Он отхлынул назад. Он скользнул в глубину кабинета, скудно освещённого одинокой свечой. Г олова бессильно клонилась к плечу. Ухватившись руками за пояс, он бормотал:
— Как ты клевещешь на человечество и снисходительно прощаешь себя! Старая, слишком старая уловка всякой слабой, тем более слабейшей души! Однако ж ты сам, один ты во всём виноват, ибо в поэме твоей не один человек вообще, как тебе хочется видеть, в ней ты сам, твоя слабость греховной души, несозрелые думы твои. Оборотись: поэма подобие, она отпечаток твоей души. И не завершиться ей потому, что ты не сумел довершить себя самого.
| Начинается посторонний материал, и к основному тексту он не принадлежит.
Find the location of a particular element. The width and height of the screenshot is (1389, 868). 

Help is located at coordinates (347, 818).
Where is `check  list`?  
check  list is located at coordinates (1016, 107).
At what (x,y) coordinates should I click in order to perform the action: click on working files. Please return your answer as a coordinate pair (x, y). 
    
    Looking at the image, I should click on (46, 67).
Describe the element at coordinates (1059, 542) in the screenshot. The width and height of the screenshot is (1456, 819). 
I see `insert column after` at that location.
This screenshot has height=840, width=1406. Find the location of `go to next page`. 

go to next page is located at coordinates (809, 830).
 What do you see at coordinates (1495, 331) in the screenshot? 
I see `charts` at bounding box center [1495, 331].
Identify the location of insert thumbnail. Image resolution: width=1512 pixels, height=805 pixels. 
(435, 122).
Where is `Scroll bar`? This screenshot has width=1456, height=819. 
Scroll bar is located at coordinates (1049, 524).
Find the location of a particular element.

И жгучую ненависть испытал он к себе, а на месте себя увидел худое ничтожество, которое надлежало бы раздавить, растоптать, уничтожить своими руками навек, которому жизнь была слишком незаслуженный, слишком щедрый подарок. Боже мой, это ему ниспослала судьба величайший из замыслов, ни у кого ещё на земле не случалось и не могло случиться такого обширного, могучего плана, как «Мёртвые души», с подобным планом должен был он взобраться на высочайшую из вершин добродетели и любви, обогнать, может быть, Шекспира и Данта, три эти тома могли сотворить чудеса, и вот он...
Больше и слов недостало презренью. В глаза ему уставился стол, полный закусок и пирогов. Он так и застыл, созерцая виденье, машинально поднял всё ещё полную рюмку с вином и залпом выпил до дна.
Пустой желудок ожгло как огнём, слабость горячей волной ударила в истощённую голову, и всё перед ним закрутилось, вдруг пропадая куда-то, он пошатнулся на ватных ногах, ватной рукой едва ухватился за кресло, из последних сил вполз на сиденье, тяжело припал к зашатавшейся спинке и закрыл бессильно глаза — сделалось так противно и тошно, что и смерть в этот миг была бы отрадой избавленья от мук, и он смиренно ожидал её минут пять, однако смерть пока что не явилась к нему.
Уж это не знак ли, посланный свыше?
Муть и тоска почти тотчас исчезли, голова стала ясной, и короткая бодрость освежила истощённое тело. Николай Васильевич выпрямился и положил правый локоть на стол. Одиночество по-прежнему душило и мяло его, и по-прежнему он никого не хотел видеть. Труда ему жаждалось, только труда, и он, едва подумав о его прелести и бодрящей силе, со злостью сказал:
— Труда захотелось? Тебе? Прежде надо осилить себя, а ты и от рюмки вина не сумел удержаться, даже знал наперёд, что непременно осушишь её.
Он было поддался этому мрачному чувству вины, да вдруг напустился сам на себя:
— Экое дело! Чёрт с ним, с вином! Боже правый, как в прежние годы из рук не выпускалось перо!